Don't Wait for Low Appraisal to Kill The Deal

By
Real Estate Agent with EAS Inc

Why are you waiting for the appraisal to come back?

I am an appraiser, I know this process.

Before we even call you to set an appointment at the site, we have already looked at the MLS of the subject, and our software has automatically pulled nearby sales comps. If the home you are selling is in the mid-level of area prices, you might be okay.  However, if it is nicer than average, more upgrades, better views, or other elements, my comps are not going to help your deal, and they may kill it.  

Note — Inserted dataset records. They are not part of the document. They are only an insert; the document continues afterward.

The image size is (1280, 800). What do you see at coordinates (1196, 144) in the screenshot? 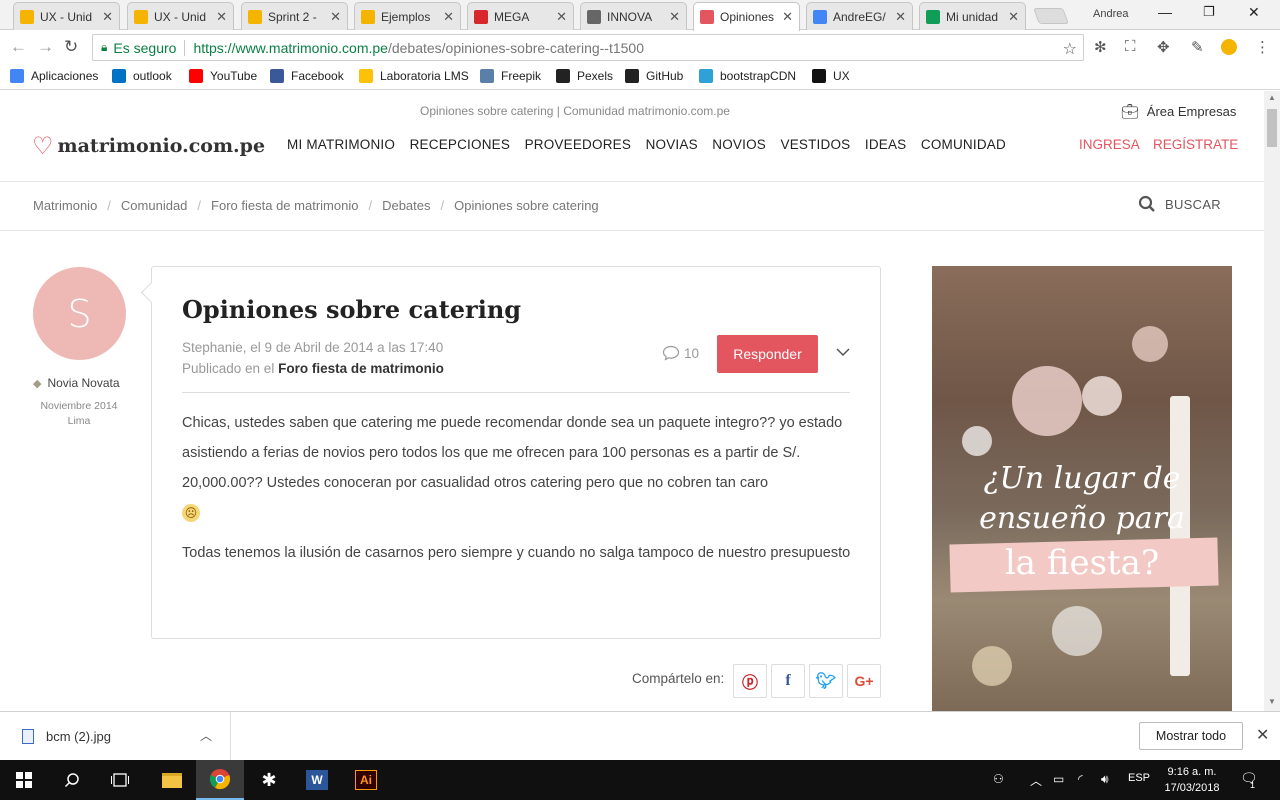
I see `register-link: REGÍSTRATE` at bounding box center [1196, 144].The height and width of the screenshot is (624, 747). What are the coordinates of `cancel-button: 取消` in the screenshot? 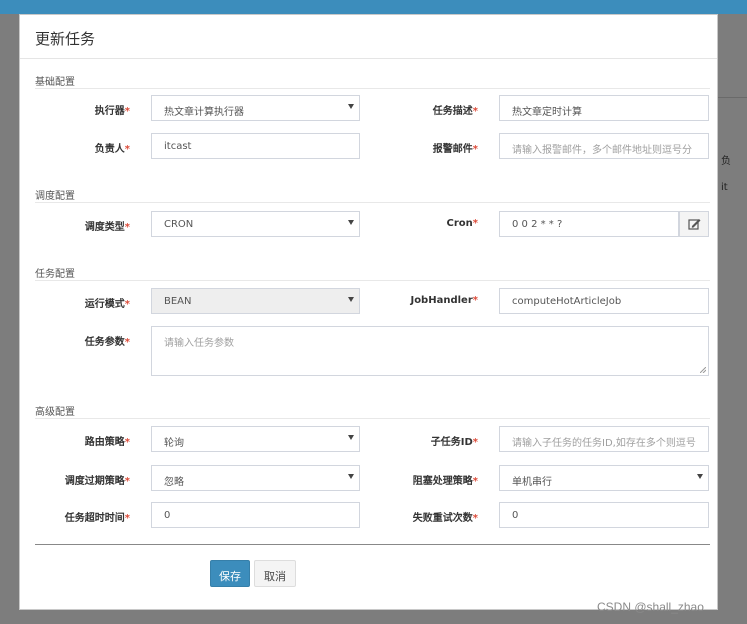 It's located at (275, 574). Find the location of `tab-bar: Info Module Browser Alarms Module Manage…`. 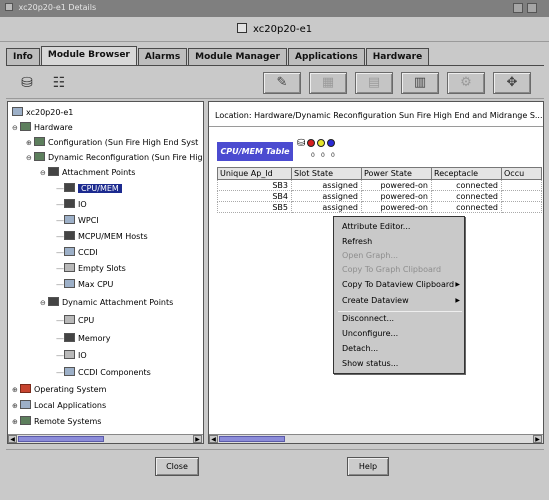

tab-bar: Info Module Browser Alarms Module Manage… is located at coordinates (218, 56).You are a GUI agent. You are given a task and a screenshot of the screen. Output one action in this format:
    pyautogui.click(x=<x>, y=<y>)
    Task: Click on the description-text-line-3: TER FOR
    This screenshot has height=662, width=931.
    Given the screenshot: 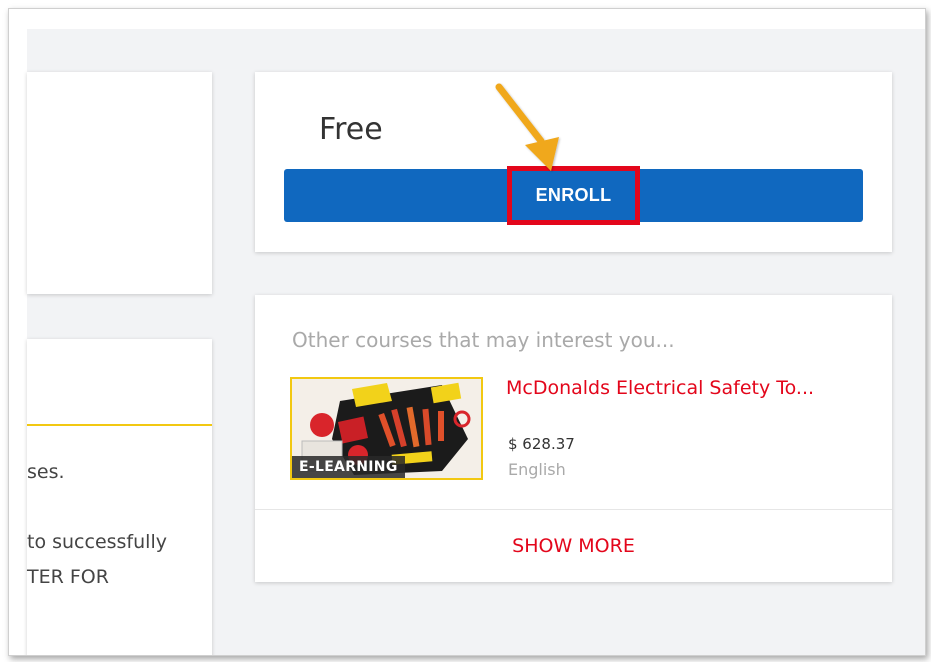 What is the action you would take?
    pyautogui.click(x=68, y=577)
    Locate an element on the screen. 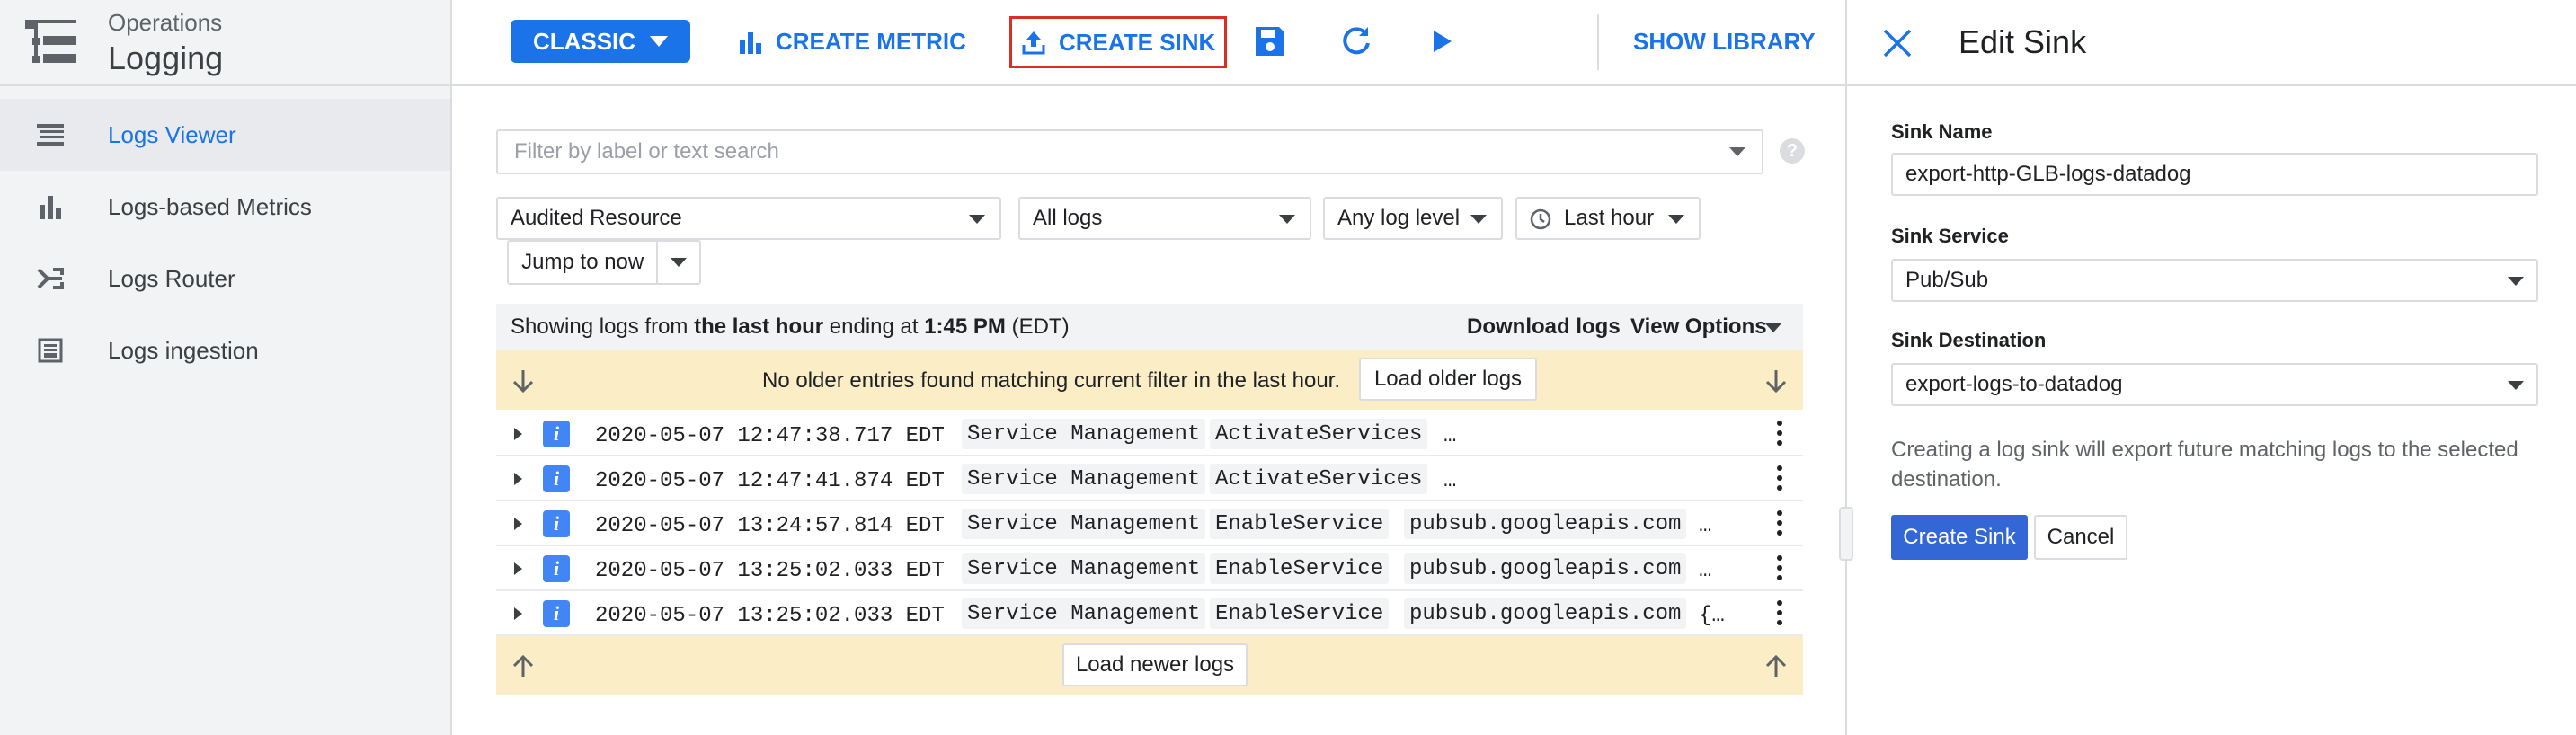 This screenshot has width=2576, height=735. view-options-dropdown: View Options is located at coordinates (1698, 327).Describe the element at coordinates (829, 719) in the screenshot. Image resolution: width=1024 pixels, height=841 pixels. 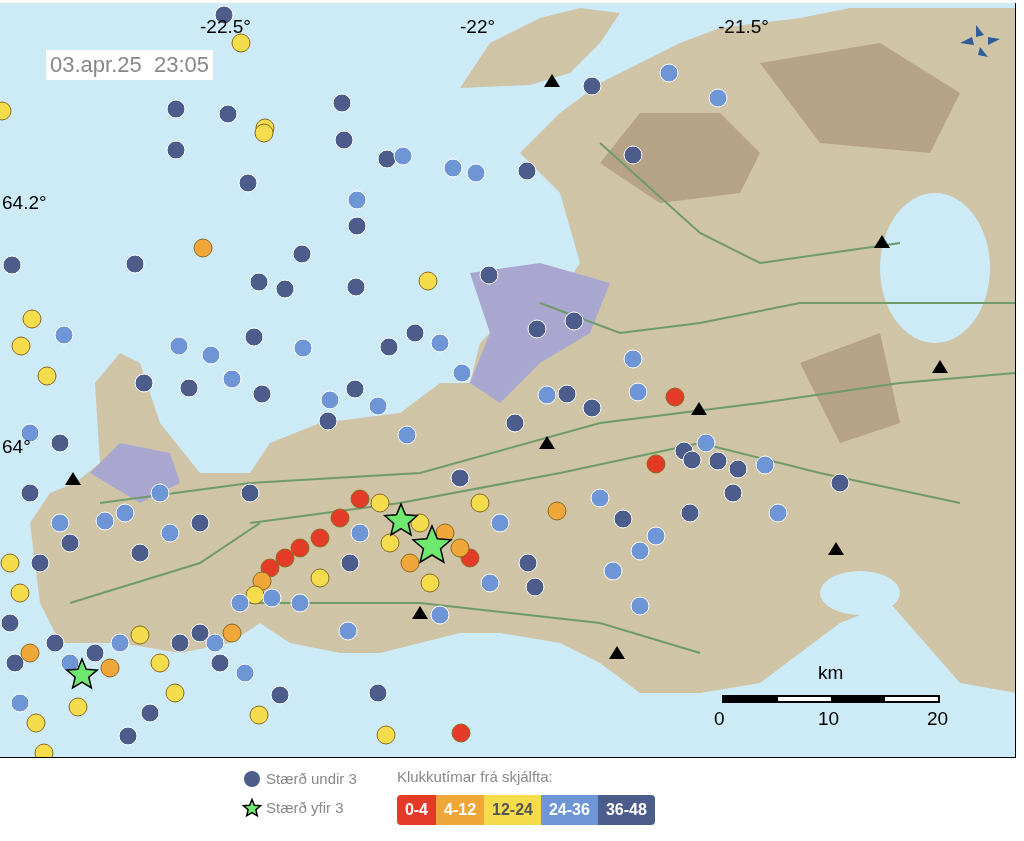
I see `scale-tick-label: 10` at that location. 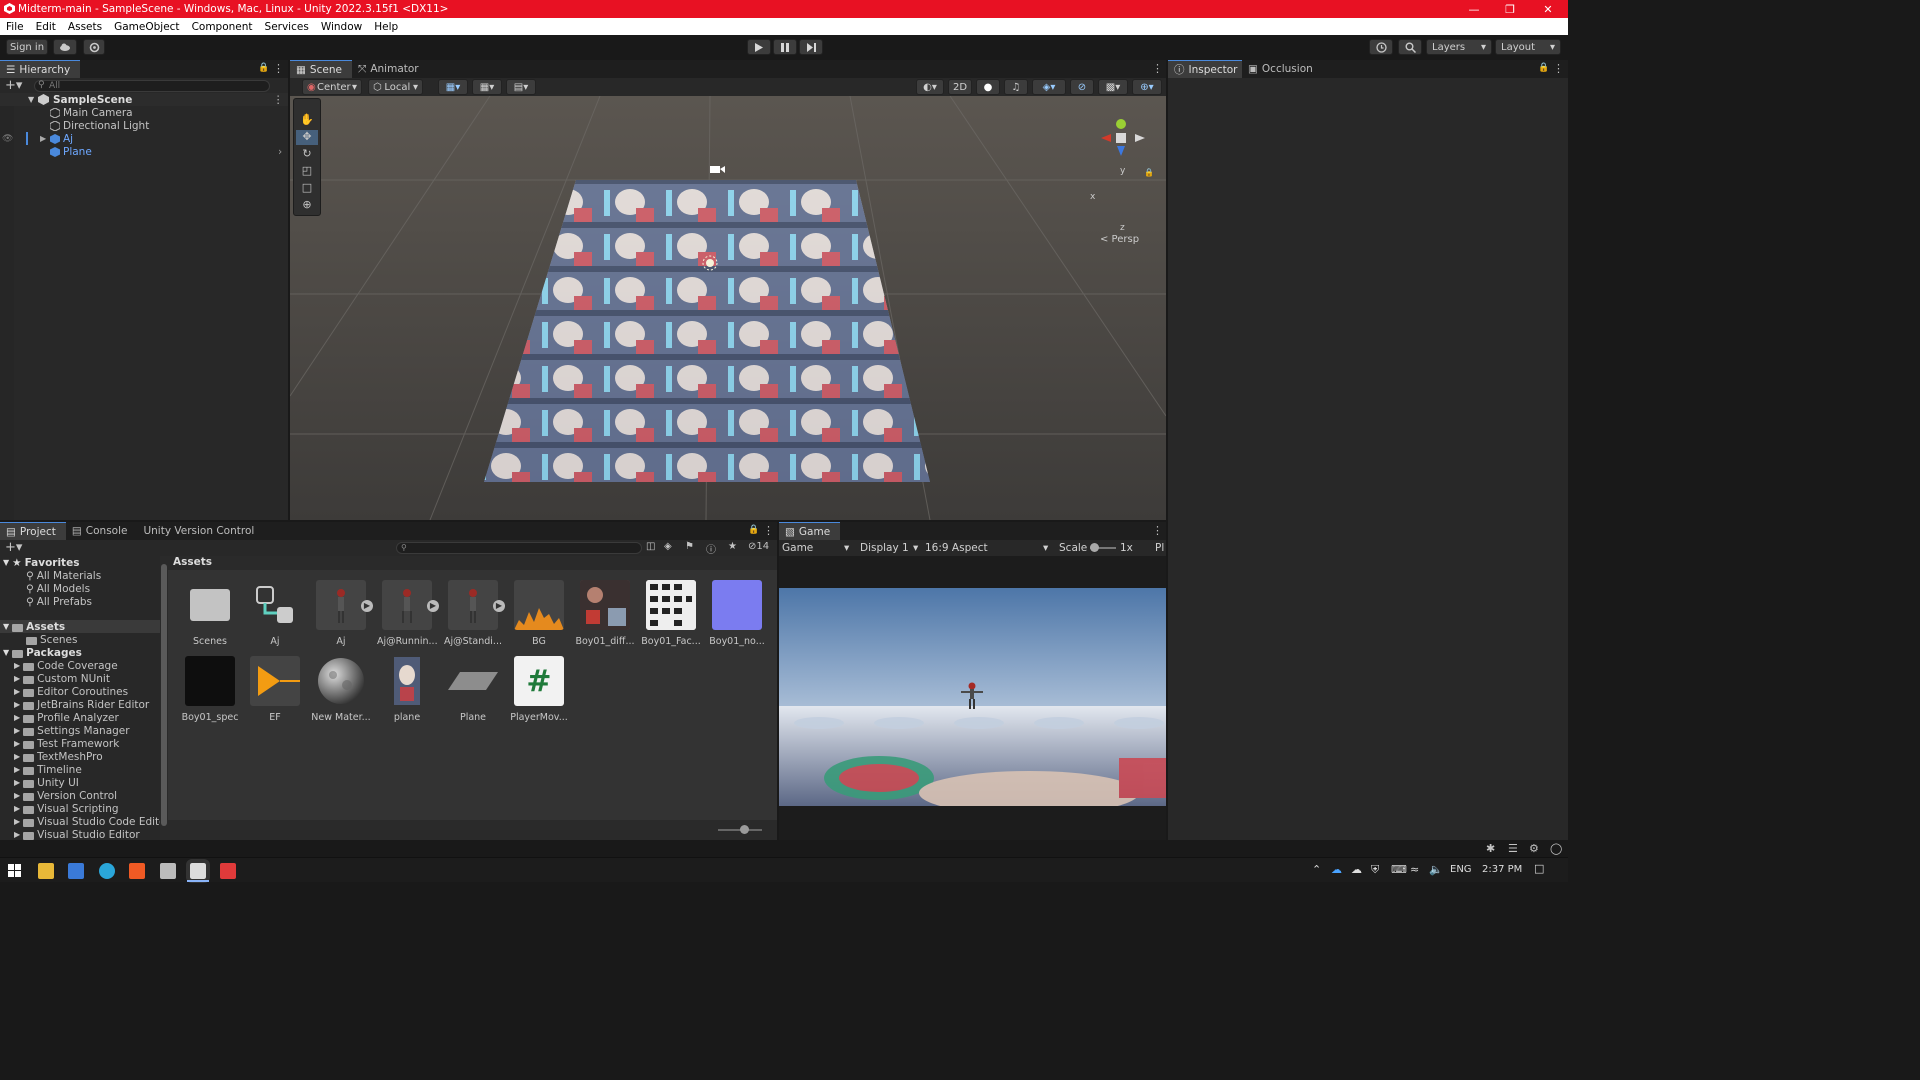 What do you see at coordinates (82, 704) in the screenshot?
I see `tree-item-package: ▶ JetBrains Rider Editor` at bounding box center [82, 704].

My first batch of comps is strictly by price per square foot.  Unless you share your research with me, I am intending to bring it in, right in the middle of your market values.  Before I come to inspect, I have spent a few hours looking at sales and actives, and will likely not even look at the comps you hand to me. I have already made up my mind.

The banks have no interest in fighting to save the deal.  They just want a safe conservative valuation, and have handed this responsibility off to the AMC, back in Minnesota. The average time it takes to challenge a low appraisal is about 6-8 weeks. Can you afford to wait that long?

In today’s market, one has to be pro-active, thinking ahead of the process. How can we get the right comparables into the appraiser’s hands before he pulls the easiest, closest ones, those weak sales that do not support your sale?

Check out five steps that you can do, to increase your closing rate, that last 10-16% percentage.

1.   Interview the appraiser on the phone. If he is unqualified, or from too far away, do not let him in the house. Would you let an unqualified plumber come in to do repairs?

2.   As soon as the contract is signed, go back to your desk and develop two things:

     a.    A word.doc list of 10 or more features that add value to the property. Be specific.

     b.    A print out, as.pdf, of the full listings of 4-6 best sales and 3-4 best active listings.

     c.    After you have qualified and accepted the appraiser, send him your two lists right away.    

3.   When you meet the appraiser at the site, (and you do want to meet him there, even if you are the buying broker) walk him through the home and point out all the features on the list. In addition, describe for him, again, the comps and recent sales you used to develop the listing price.

4.   As soon as the appraiser has left the site, start preparing "PLAN B". Work both sides for small contingency measures, in case the appraisal comes back low. Explain that the appraisal process is different now, used as more like an insurance policy, than an actual reflection of the true market value. Explain also, that the AMC will typically send out the lowest-fee appraiser, even if he is new or from outside the area.

5.   If the appraisal comes back low, immediately implement "PLAN B". This saves the deal, allows the buyer to be happy with their new home, the seller to be happy with their new move, and the agents to be happy with their commissions.  Not to mention Home Depot is happy to sell more paint, the neighbor kids are happy to have a new playmate, and the daughter is happy to finally have a room of her own, freshly painted pink.         

For more information, be sure to check out our website at www.eas2.org/blog

 

Comments (2)

Kym Wright
Prudential California Realty - Olivenhain, CA

James,

You rock!  This is awesome.  Thank you so much, I have put your steps into my Active Rain best practices/tips folder.  Thank you!!

Sep 13, 2011 07:02 AM
Jennifer Chiongbian
Specializing in all types of Manhattan apts & townhouses - Manhattan, NY
Real Estate Broker - NYC

The appraisal can definitely stop things dead in its track if one doesn't know how to prepare for a possible low value.  This is why I too, decided to get my assistant appraisal license for NY State.  I didn't want to be in a helpless position if the vlauation came in low.